In general case translation of a CNF-SAT problem results in the
following 0-1 programming problem:
$$\sum_{j\in J^+_i}x_j-\sum_{j\in J^-_i}x_j\geq 1-|J^-_i|,
\ \ \ i=1,\dots,m\eqno(1.5)$$
$$x_j\in\{0,1\},\ \ \ j=1,\dots,n\eqno(1.6)$$
where $n$ is the number of variables, $m$ is the number of clauses
(inequality constraints), $J^+_i\subseteq\{1,\dots,n\}$ is a subset
of variables, whose literals in $i$-th clause do not have negation,
and $J^-_i\subseteq\{1,\dots,n\}$ is a subset of variables, whose
literals in $i$-th clause are negations of that variables.

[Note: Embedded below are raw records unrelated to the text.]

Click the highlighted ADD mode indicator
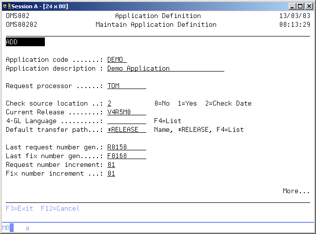Screen dimensions: 316x234 [x=25, y=42]
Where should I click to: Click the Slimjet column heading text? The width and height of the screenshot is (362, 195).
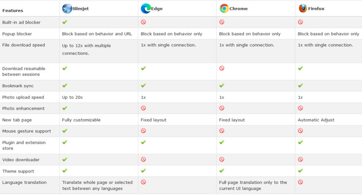[x=81, y=9]
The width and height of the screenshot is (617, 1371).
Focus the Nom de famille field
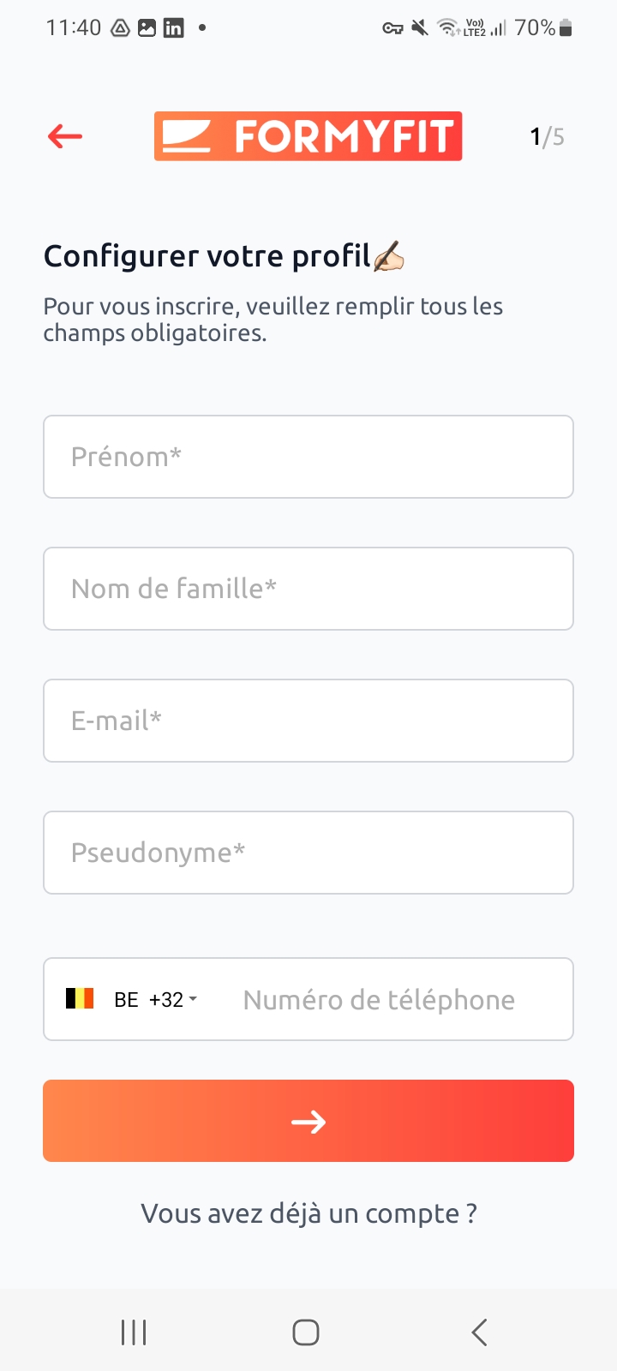click(309, 589)
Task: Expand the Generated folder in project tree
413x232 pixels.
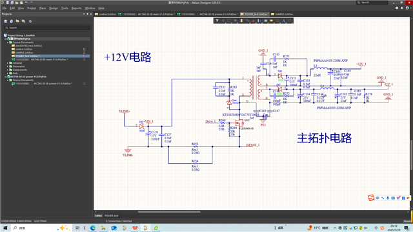Action: [x=8, y=66]
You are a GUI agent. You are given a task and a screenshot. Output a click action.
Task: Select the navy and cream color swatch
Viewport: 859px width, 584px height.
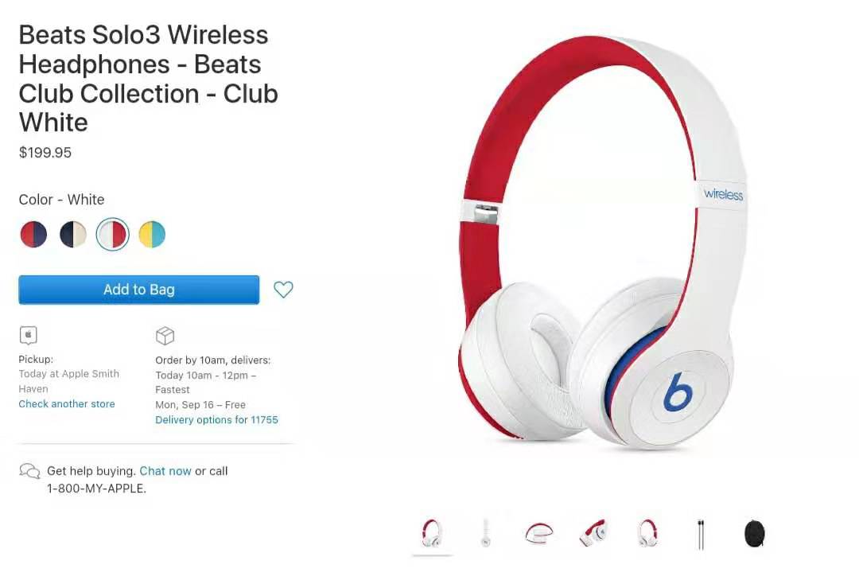(73, 235)
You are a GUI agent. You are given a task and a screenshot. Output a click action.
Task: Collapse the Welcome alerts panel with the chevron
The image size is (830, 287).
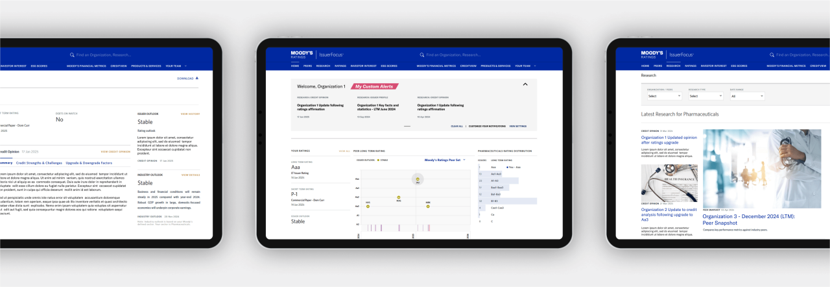pos(525,84)
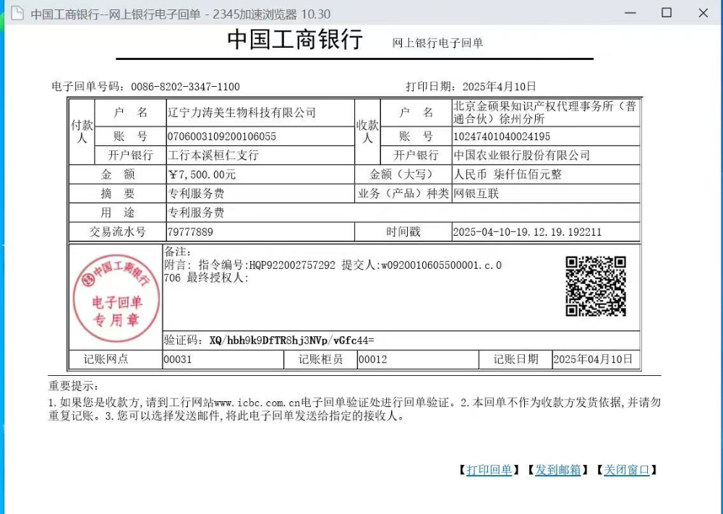Click the 关闭窗口 link

[x=627, y=470]
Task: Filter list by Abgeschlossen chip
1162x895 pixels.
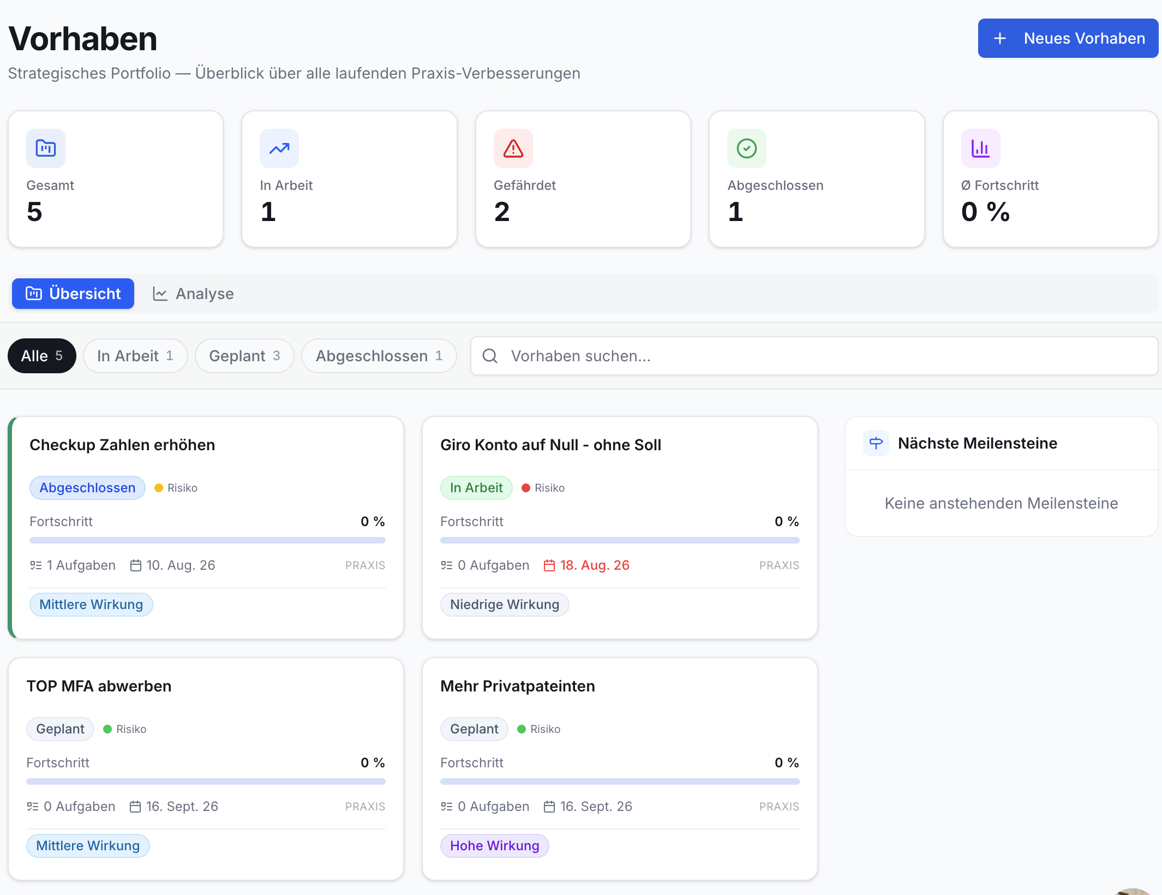Action: coord(379,356)
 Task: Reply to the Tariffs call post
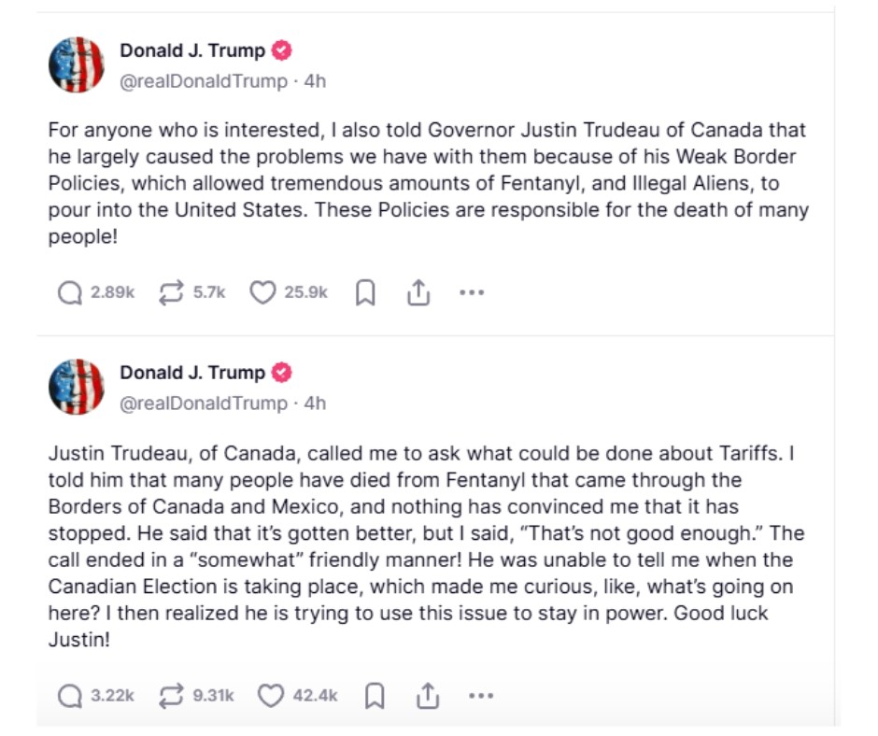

It is
assumed that $J^+_i\cap J^-_i=\emptyset$ for all $i$.

\newpage

\section{GLPK API Routines}

\subsection{glp\_read\_cnfsat---read CNF-SAT problem data in\\DIMACS
format}

\subsubsection*{Synopsis}

\begin{verbatim}
int glp_read_cnfsat(glp_prob *P, const char *fname);
\end{verbatim}

\subsubsection*{Description}

The routine \verb|glp_read_cnfsat| reads the CNF-SAT problem data from
a text file in DIMACS format and automatically translates the data to
corresponding 0-1 programming problem instance (1.5)--(1.6).

The parameter \verb|P| specifies the problem object, to which the
0-1 programming problem instance should be stored. Note that before
reading data the current content of the problem object is completely
erased with the routine \verb|glp_erase_prob|.

The character string \verb|fname| specifies the name of a text file
to be read in. (If the file name ends with the suffix `\verb|.gz|',
the file is assumed to be compressed, in which case the routine
decompresses it ``on the fly''.)

\subsubsection*{Returns}

If the operation was successful, the routine returns zero. Otherwise,
it prints an error message and returns non-zero.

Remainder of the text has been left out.